Whether FIFA’s rule changes have had any effect on the game is something that needs to be examined on a case-by-case basis; it is clear that red and yellow cards revolutionised the game at the time, allowing referees to genuinely sanction a player and the benefits of goal-line technology are evident. However, the vanishing foam seems to be merely an indictment on referee behaviour, the rule already existed stating the distance that walls must be from the ball, the problem was referees not enforcing the rule and the vanishing foam is useless when the ref allows encroachment anyway, as the Spanish referee allowed for Brazil against Colombia.

There is, however, coherence to FIFA’s rule changes, they always have the intention of giving more power to the officials and are supposed to encourage attacking football.
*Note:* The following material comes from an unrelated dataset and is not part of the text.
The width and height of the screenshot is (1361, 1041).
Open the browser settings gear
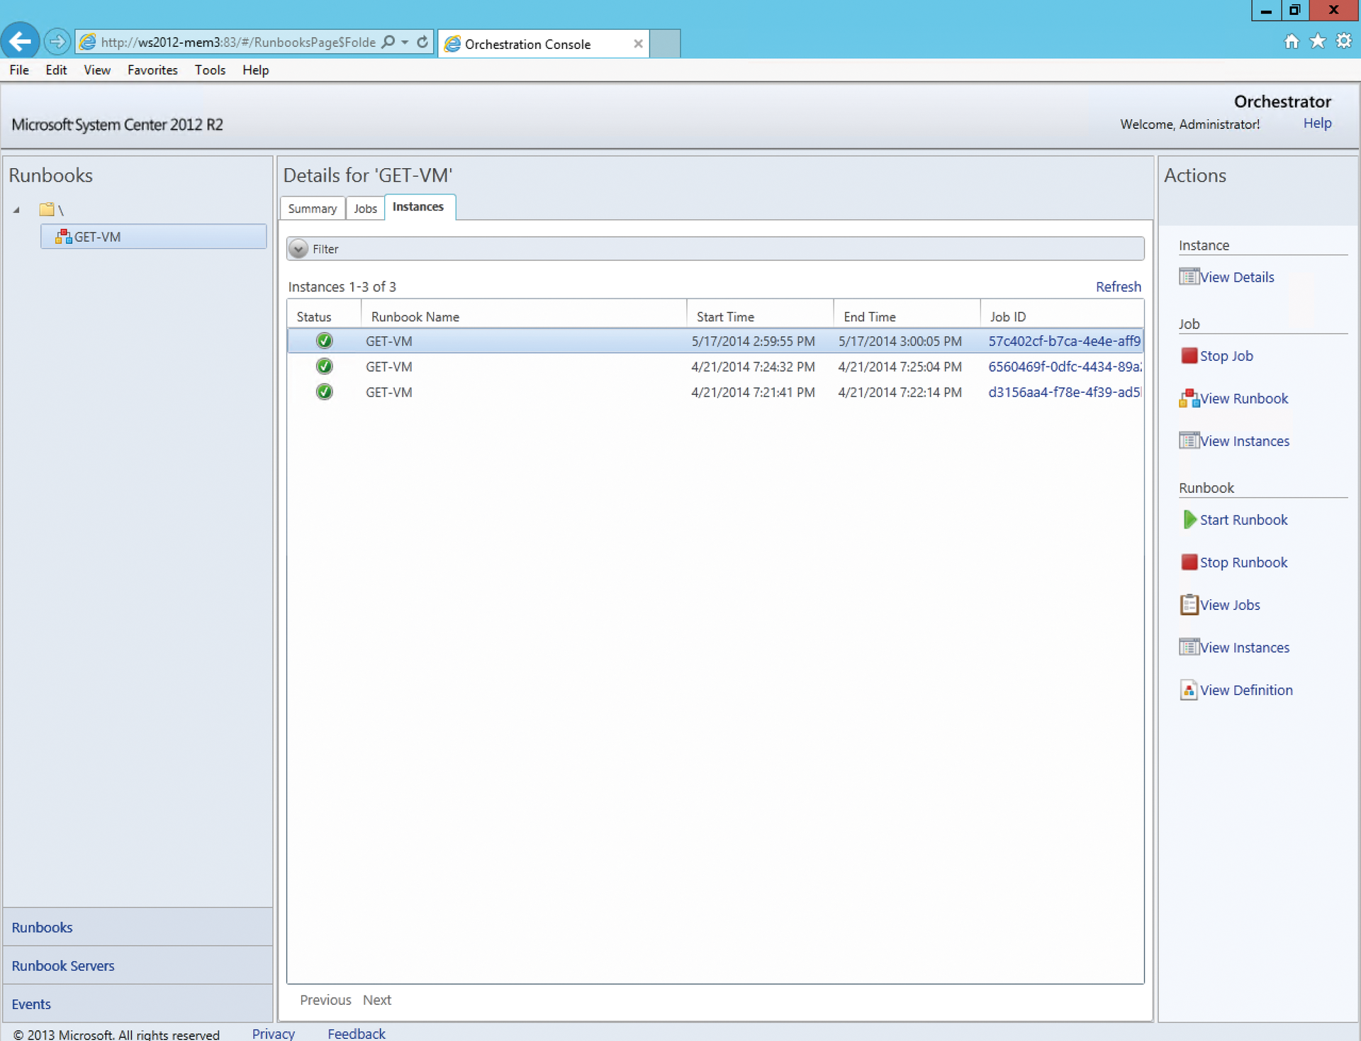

If we are only to use World Cup 2014 as an example, it could be argued that FIFA has been successful; we have seen a World Cup played within a general atmosphere of fair play with very few red cards (8) and record numbers of goals and great attacking play.

Is there any downside to FIFA’s changes? I would argue that these changes have hindered the centre back, who now seems to have to be able to play the ball out of defence and be technically proficient, rather than being tough and solid. The attributes that made Claudio Gentile a world talent are almost all illegal now and while this definitely benefits the forwards, how many genuinely talented defenders exist in the game anymore? In World Cup 1998 every team featured a brilliant centre-back, Italy had Bergomi, Cannavaro, Costacurta, Nesta, even Maldini and Torricelli, France had Desailly, Blanc and Thuram, even minnows such as Scotland, Morocco and Norway had Hendry, Naybet and Berg. I would argue that any of these players would have improved any defence in this World Cup, barring Germany, as true defending centre backs seem to have died out. In 1998 the argument over who is the best centre back could take all day with every country having a candidate; the same argument today, now lasts five minutes.